Davis replied that he would "stay behind the scenes" and continue running the firm, Stack told jurors yesterday in federal court in Houston at Stanford's criminal fraud trial. In exchange for appearing to step aside, Davis asked for an upfront payment of 65 present of his 2009 salary, she said.
Davis made this proposal "at a very fast-moving time" when "cash flow problems" were causing Stanford's firm to cancel 2008 year-end bonuses and lay off half its employees, Stack testified. "We were trying to get to a point where costs would be reduced to the point the organization would survive," Stack said.
Stanford Memo
Stack told jurors that a Stanford memo to employees, sent several days before the U.S. Securities and Exchange Commission seized the company on suspicion of fraud, was done partly at her request. Prosecutors told jurors that the message, which tried to reassure staff the offshore bank remained strong, is the basis of one of Stanford's fraud counts.
"I told him, 'People need to hear from you,'" Stack said. "A lot of people were telling him that. He wasn't visible. He wasn't responding. We told him people are scared, and they need to hear from a leader."
At the time the memo was sent, Stack said, Stanford was often absent and difficult to reach.
"Mr. Stanford would be absent for a month, five or six weeks," she said.
"Then suddenly he'd come in and get hyper- focused on some project. Then he'd just disappear for a few more weeks."
Promoting Cricket
Stack said he appeared more focused on promoting cricket and building a high-end island resort than on running his financial services empire.
"He was very excited, almost like a kid at Christmas," when discussing the island resort project, she said.
Stack testified that Davis and Laura Pendergest Holt, Stanford's investment chief, routinely hired unqualified relatives and fellow church members to staff most positions in the Memphis, Tennessee, research division that oversaw the bank's multibillion-dollar investment portfolio.
"They were family members who had no experience in doing what we'd hired them to do," she said.
Earlier witnesses told jurors that Davis hired one of his farm hands to analyse commodities and his preacher to advise the company on Middle Eastern affairs. Holt also invested about $2 million of the bank's portfolio in a hedge fund run by her husband, a former personal trainer.
Broken Laptops
Prosecutors have said Stanford wasn't an absentee boss and kept in close touch electronically with executives while he travelled.
Sohil Merchant, Stanford's former information technology manager, told jurors under prosecutors' questioning that he replaced the financier's personal laptop computer 20 to 30 times from 2005 to 2008. Merchant said the financier broke his personal laptops so regularly that the technology department maintained a standing replacement order.

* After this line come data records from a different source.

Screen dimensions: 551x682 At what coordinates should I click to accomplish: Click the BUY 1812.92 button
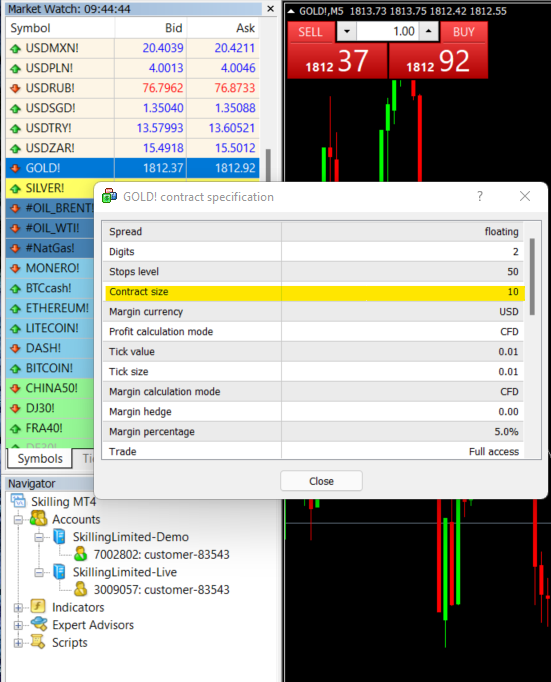coord(438,61)
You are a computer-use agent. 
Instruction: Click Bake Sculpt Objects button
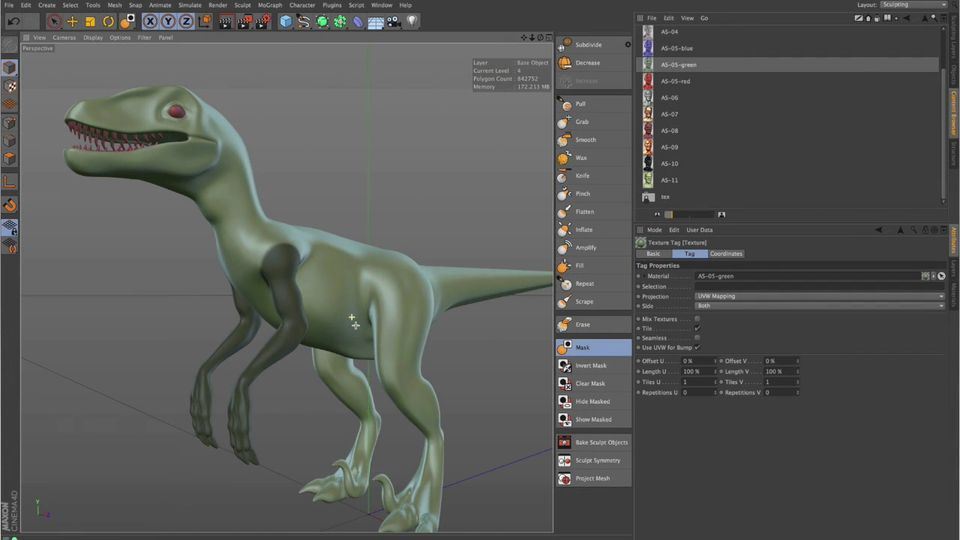click(x=593, y=442)
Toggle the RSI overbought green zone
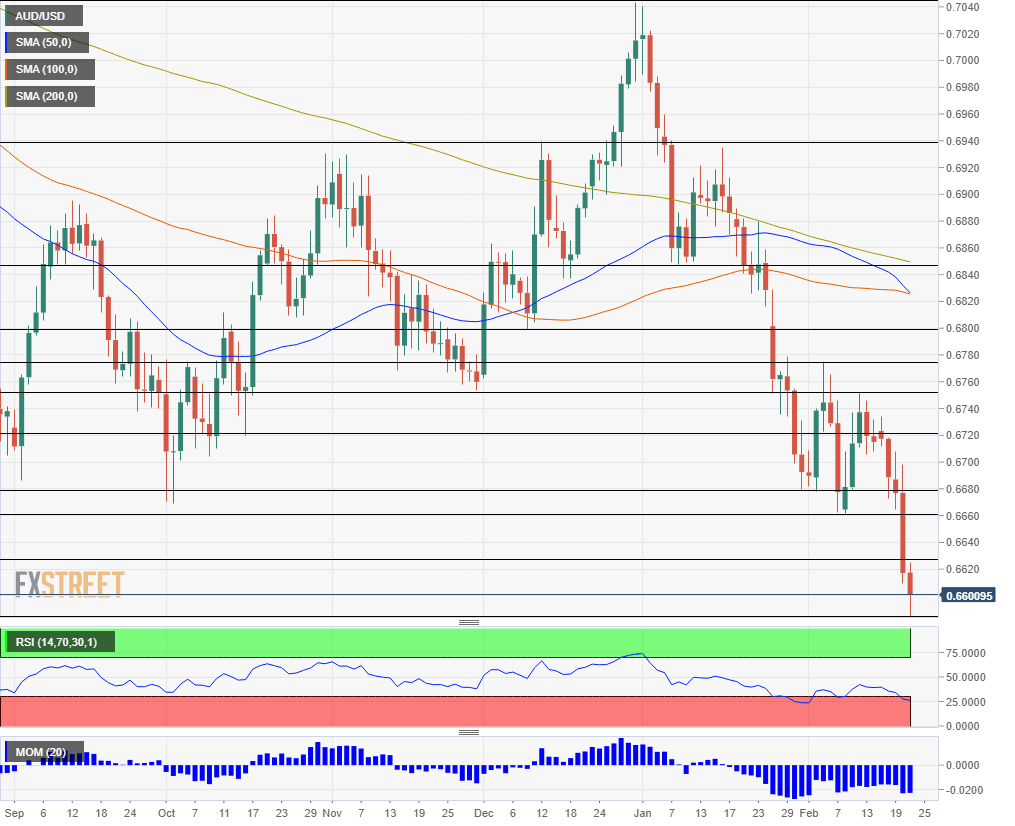This screenshot has width=1015, height=826. (500, 641)
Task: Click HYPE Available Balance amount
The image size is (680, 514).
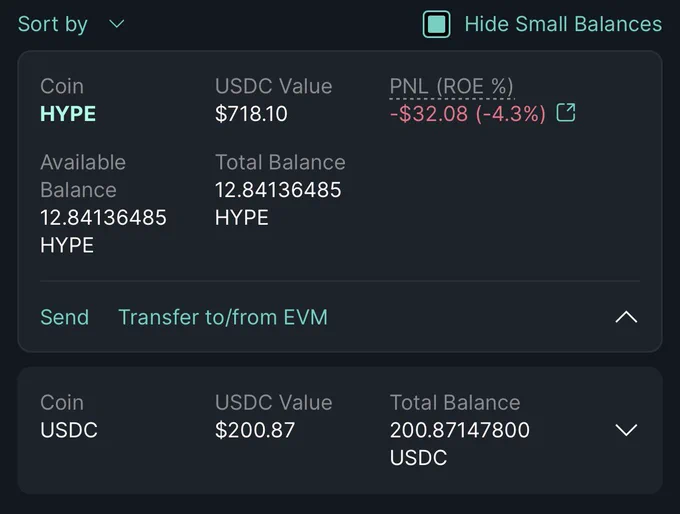Action: (x=103, y=218)
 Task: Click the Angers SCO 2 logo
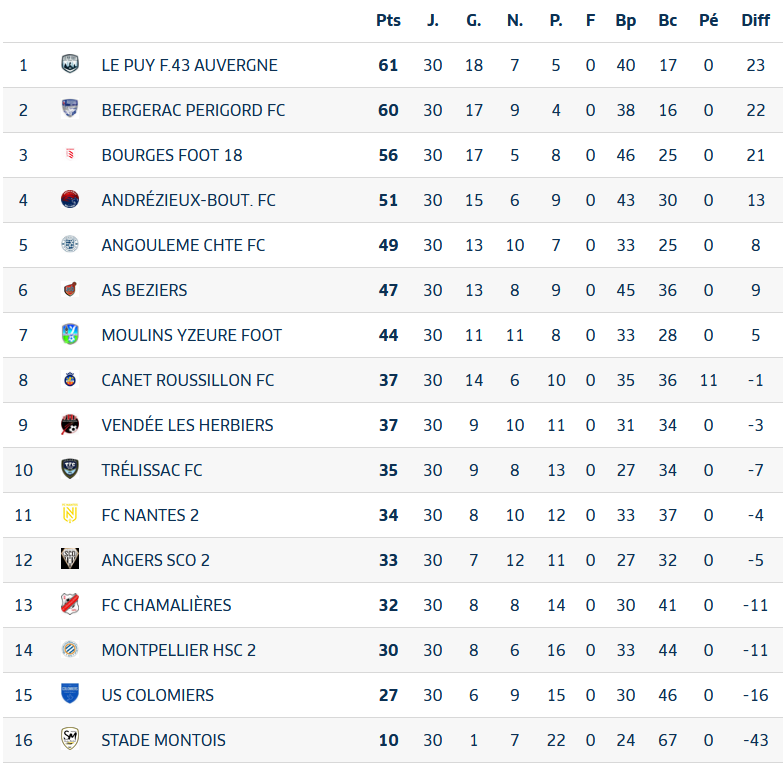tap(70, 559)
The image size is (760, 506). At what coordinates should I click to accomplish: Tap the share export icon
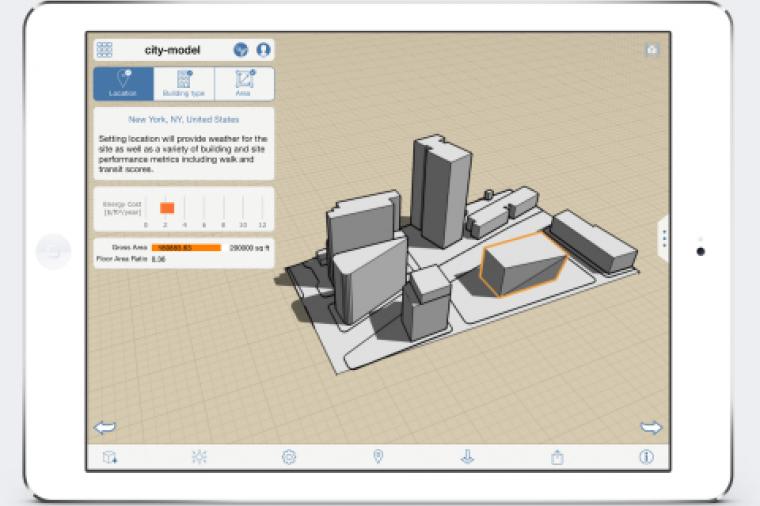557,457
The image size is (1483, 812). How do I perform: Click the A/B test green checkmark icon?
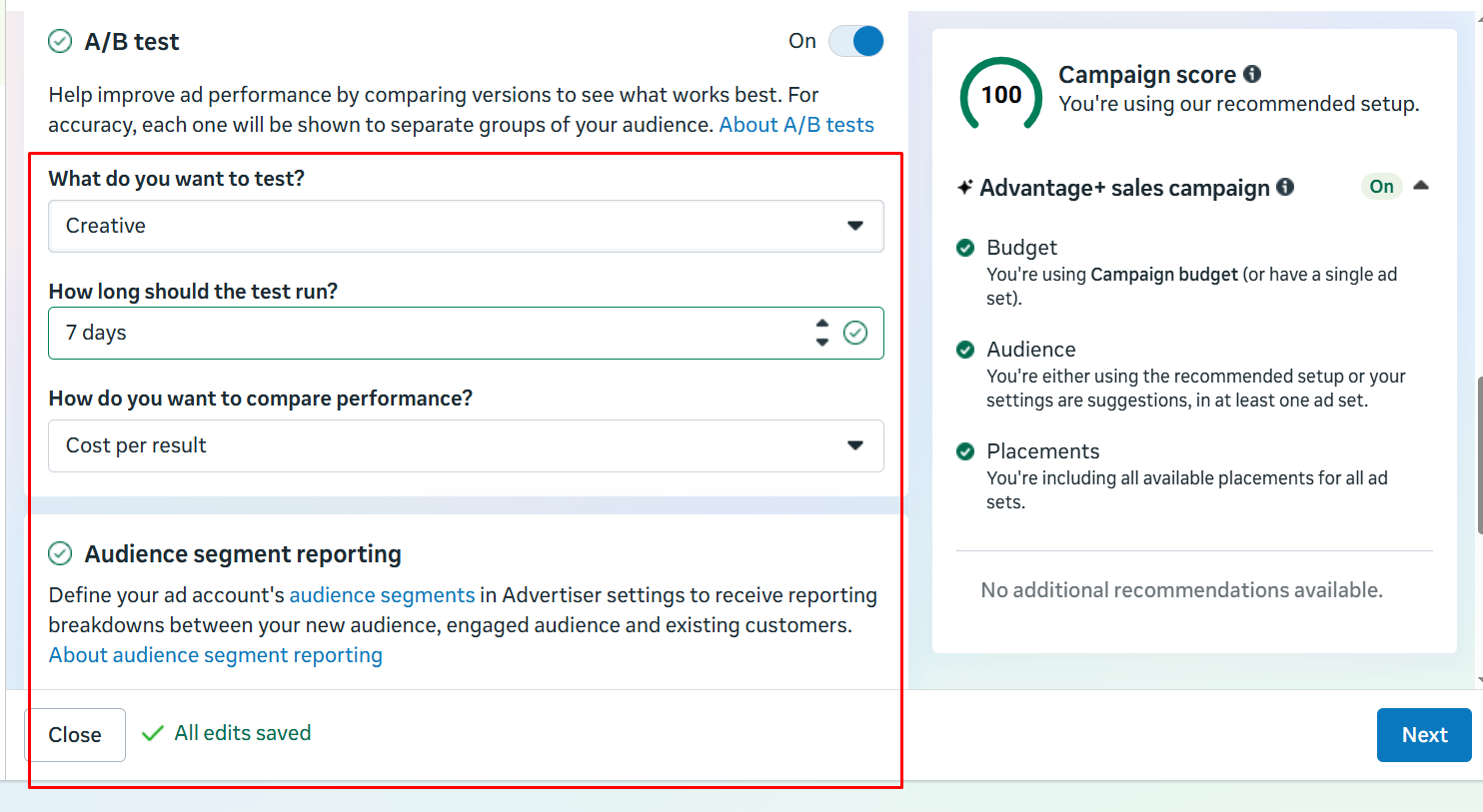[60, 41]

Assistant U.S. Attorney Gregg Costa asked Merchant if Stanford destroyed his laptop "through physical abuse, such as dropping it in the water, throwing it against a wall." Merchant said that was his understanding. He said he sometimes delivered the replacements on one of Stanford's private jets.
Jurors watched much of a 30-minute promotional video Stanford created to promote his planned ultra-luxury resort, which he called Islands Club.
Giselle James, the Stanford employee who marketed the project, testified the resort was intended for vacationers who could pay a $50 million initiation fee and $15 million in annual dues for access to 30 villas planned for a private island off Antigua's coast.
Islands Club
Jurors, watching the video without any sound, saw footage of Antigua's lush foliage and pristine beaches intermingled with interviews of New York-based architects who had worked on the project and Antiguan celebrities, including several cricket stars. Prosecutors requested that the sound be turned off to avoid improper influence on the jury.
James testified Stanford had constructed yacht-docking facilities, desalinization plants, a private airstrip and hangar, refuelling facilities and other infrastructure to support his luxury resort. James said a marine research facility was also part of the planned development.
"The prosecution said it was just a dream, but this was real bricks and mortar, wasn't it?" Robert Scardino, Stanford's lawyer, asked James.
"I walked there," James testified. "I saw it."